§ Exercise a
Print the passage on the new Scottish school year between "So here it is: the" and "and shrinking budgets?", inclusive.
☆ ☆ ☆
So here it is: the new school year. For people who work in schools, the middle of August is like January for everyone else. After all the excesses - just swap the turkey and Quality Street for cold beers and overdone barbecue sausages - everyone is full of virtuous intent.

But what will 2019-20 hold for Scottish teachers bounding back into work with new ideas and fresh purpose? Will they be buoyed by the sense of “empowerment” that all the high heidyins in Scottish education are promising them? Or tethered by mounting workloads and shrinking budgets?

Everything they will do will be shaped - in a malformed fashion, some would say - by Curriculum for Excellence. Towards the end of last year, nearly two decades after CfE was conceived, the debate around its fate seemed to liven up: its future, a number of commentators opined, was on a knife edge. Will a “CfE 2.0” - as some have dubbed it - rise resplendently from the ashes of all the pointless paperwork that curricular reform has spawned? Or is CfE so fundamentally flawed that it will never recover?
☆ ☆ ☆
§ Exercise b
Swap "Object Manager" for "Setup" in the records between the lines holding "Given: Switch to the Object Manager tab" and "Looking at the screenshot, I should click(71, 44).", inclusive, and return only those lines with nothing else changed. Leave the pictures out.

§ Provided data
☆ ☆ ☆
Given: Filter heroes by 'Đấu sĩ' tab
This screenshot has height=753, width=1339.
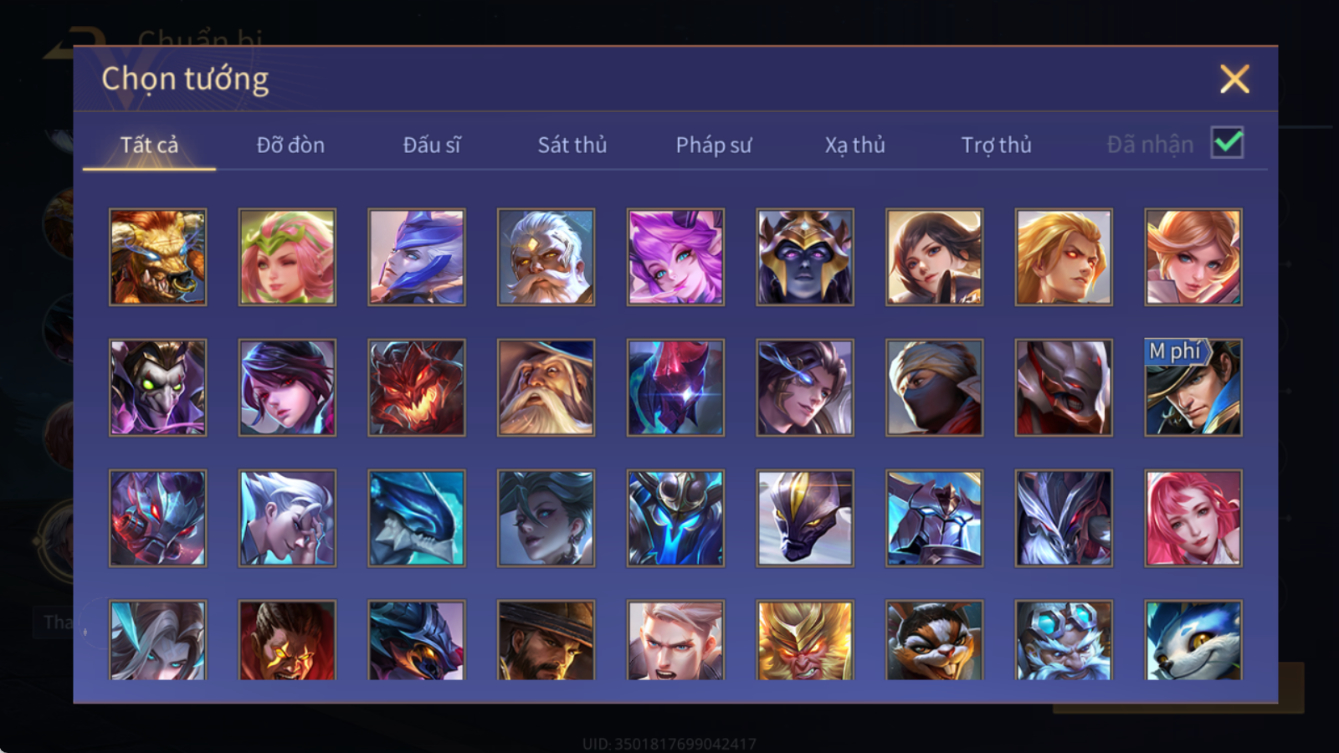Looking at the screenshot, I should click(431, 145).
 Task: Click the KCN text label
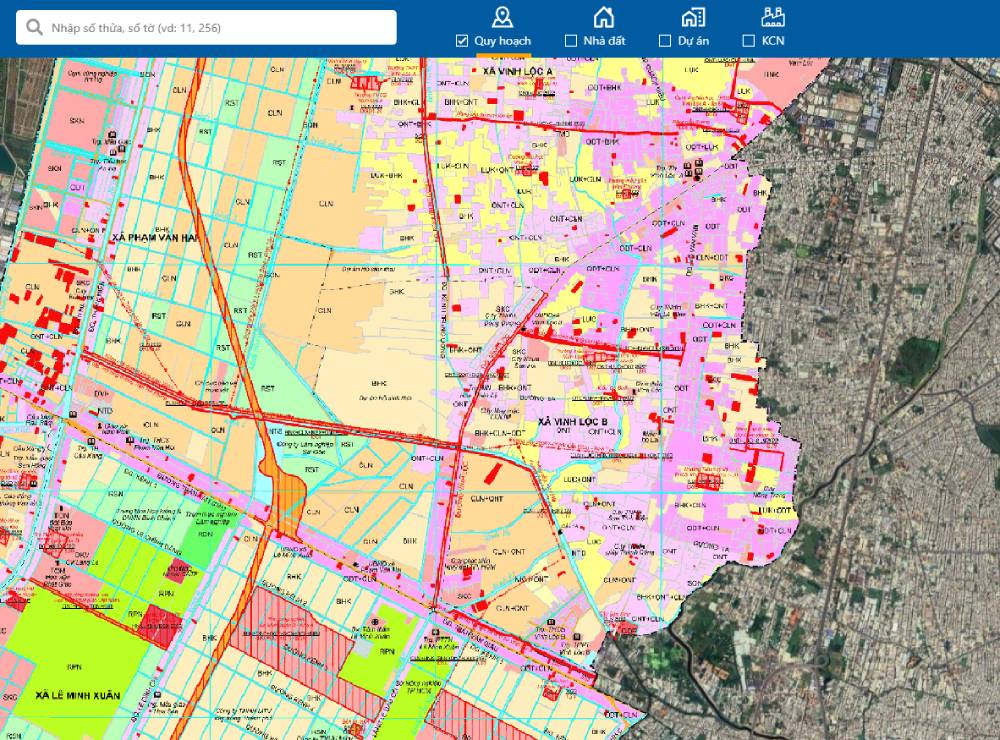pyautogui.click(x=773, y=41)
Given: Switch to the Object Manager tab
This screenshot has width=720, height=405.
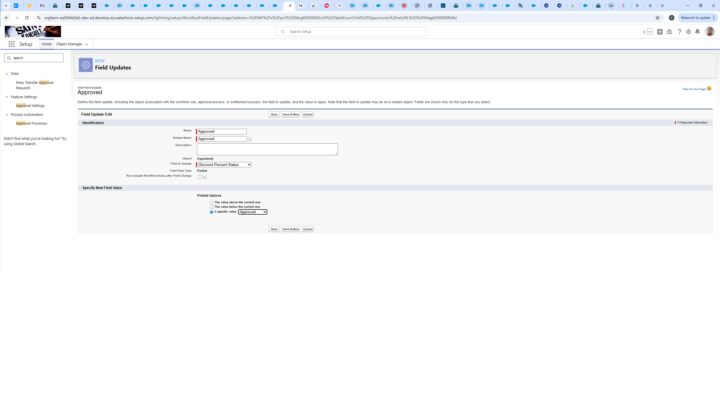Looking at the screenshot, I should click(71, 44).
☆ ☆ ☆
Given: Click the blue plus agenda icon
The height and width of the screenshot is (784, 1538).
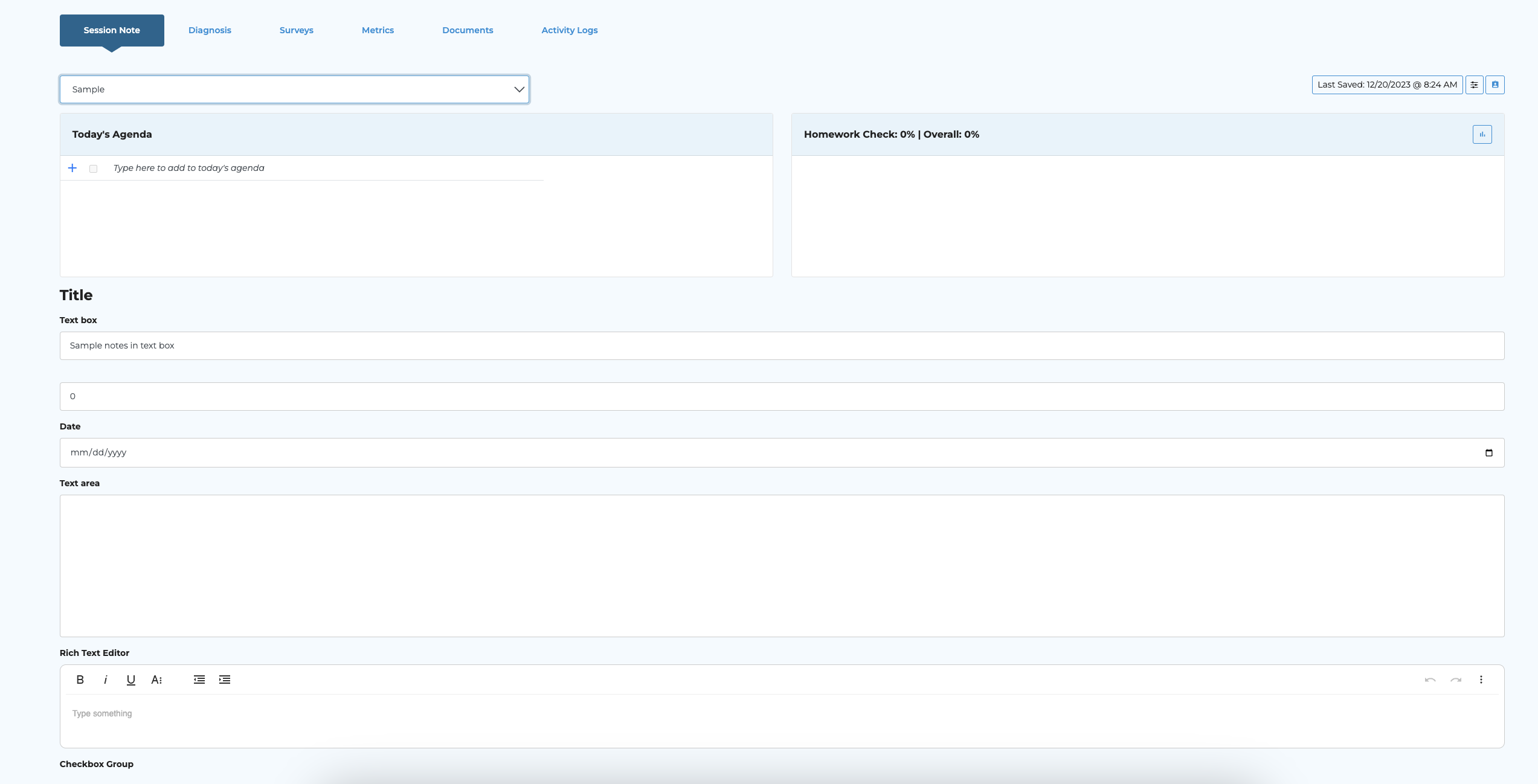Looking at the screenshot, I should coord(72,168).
☆ ☆ ☆
§ Exercise solution a
So here it is: the new school year. For people who work in schools, the middle of August is like January for everyone else. After all the excesses - just swap the turkey and Quality Street for cold beers and overdone barbecue sausages - everyone is full of virtuous intent.

But what will 2019-20 hold for Scottish teachers bounding back into work with new ideas and fresh purpose? Will they be buoyed by the sense of “empowerment” that all the high heidyins in Scottish education are promising them? Or tethered by mounting workloads and shrinking budgets?

§ Exercise solution b
Given: Switch to the Setup tab
This screenshot has width=720, height=405.
Looking at the screenshot, I should click(71, 44).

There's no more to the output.